The Mechanics of a Crude Oil Price Recovery
Prognostications of crude oil price are a staple of financial journalism- everyone has an opinion, from bankers to governments. While many unknowable forces like changing geopolitical tides or potential E&P bankruptcies may affect crude oil price, these factors must always manifest themselves as market signals that inspire physical players to make moves that create changes in the physical balance of the commodity. For example, a bankruptcy filing by a medium-sized oil producer may mean a pause in production and shut-in of unprofitable wells, which in turn leads to refiners who had been purchasing those barrels to look for new supply, competing with each other and perhaps causing a traders to sell from storage, causing a drawdown in inventory. Or to follow another chain, lifting of sanctions on Iran causes an increase in production and competition for US market share and perhaps an overall increase in imports. In turn the physical market balances by reducing marginal production or increasing injections into storage. We can even follow the market signals which will drive these changes as they happen.

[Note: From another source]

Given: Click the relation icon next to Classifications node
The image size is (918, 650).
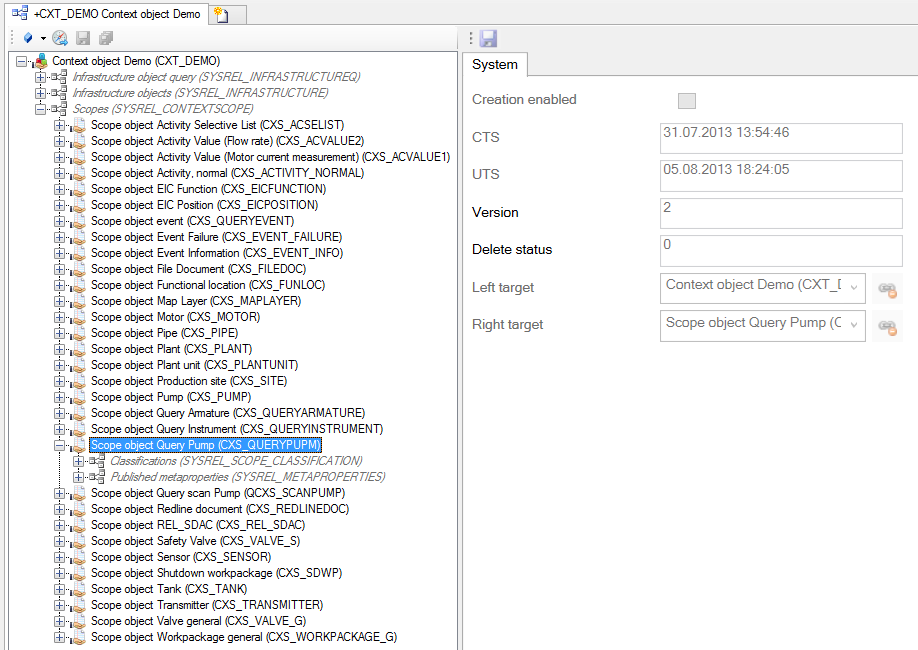Looking at the screenshot, I should [97, 461].
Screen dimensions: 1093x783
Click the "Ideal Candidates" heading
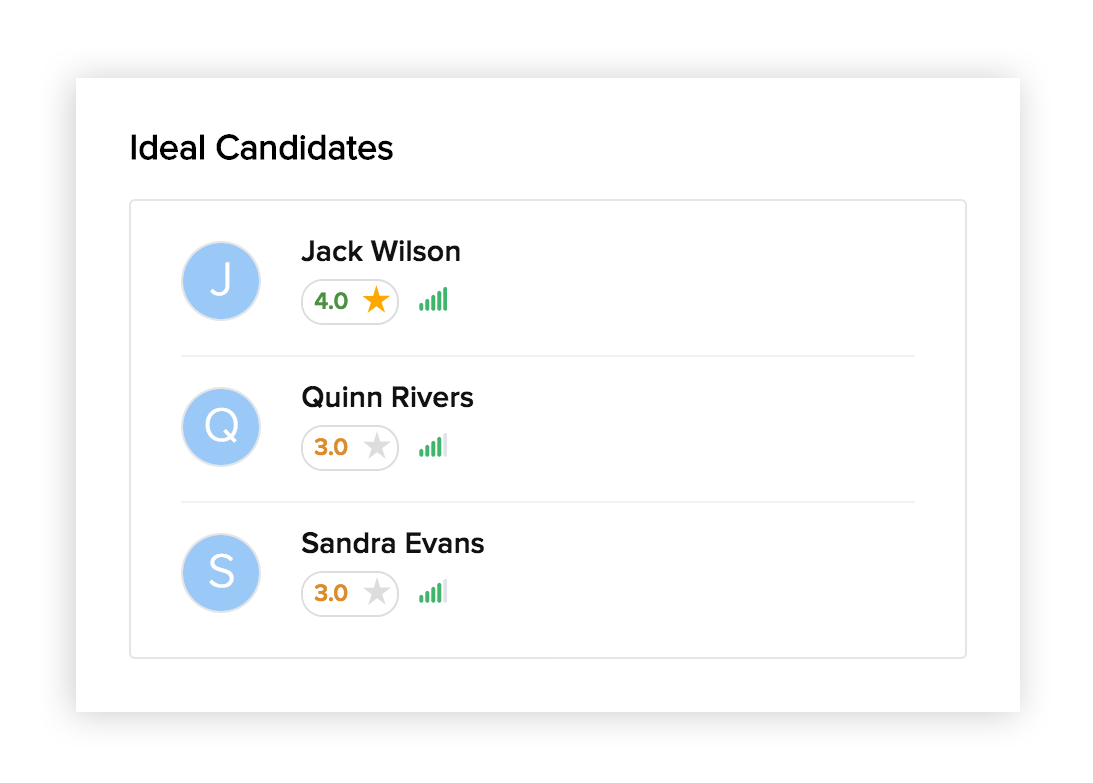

Though there is further complexity inherent in a physical market (such as fungibility of differing grades and the market-sensitivity of storage costs and limitations on storage capacity), it’s not impossible to follow the fundamentals to begin to know where exactly in the cycle of commodity price we may be now.
Traditionally analysts have done this by following a path that looks something like:
- Drop in prices
- Drop in rig count
- Drop in production
- Price recovery
But the confounding feature of the oil and gas industry in recent years is the linear relationship above has fallen apart- that is, a drop in price did not cause a drop in supply. Below is a chart of crude oil production and Cushing prices since 2013:
The persistence in production levels has a lot to do with increased productivity in the oil patch, meaning that advanced completion technologies have allowed onshore producers to do more with less, exponentially increasing productivity per rig. This means that the traditional method of using rig count as a leading indicator for production decline, market rebalancing, and price recovery has fallen apart.
Since this relationship has broken down and we can no longer rely on rig count and production volume as a shorthand indicator, we’re left to look more broadly at the steps of a physical market going from oversupplied to balanced:
- Drop in production capacity
- Flattening of contango on the futures curve
- Drop in production
- Drawdown of inventories
- Price recovery
Let’s look at these in detail and see where we are.
Drop in production capacity. Here is where rig count is still important, but we must combine with rig productivity. As I’ve already mentioned, E&Ps have exponentially increased rig efficiency. This is due to “high grading” the most productive acreage and shortening the days needed to drill each well, therefore each rig (and therefore each drilling dollar) has been able to drill more and better wells and generate more and more production.
If we look back and combine the nation’s overall production per drilling rig, we can combine the efficiency data with the precipitous drop in rig count to come up with an “effective rig count” as a proxy for production capacity. When these productivity gains begin to level out, we will be able to apply a constant efficiency factor to adjust rig count to predict production capacity. At this time though, it looks like rig efficiencies, at least in the case of crude oil drilling, are still increasing. This means that ever-steeper drops in rig count are required to drop production.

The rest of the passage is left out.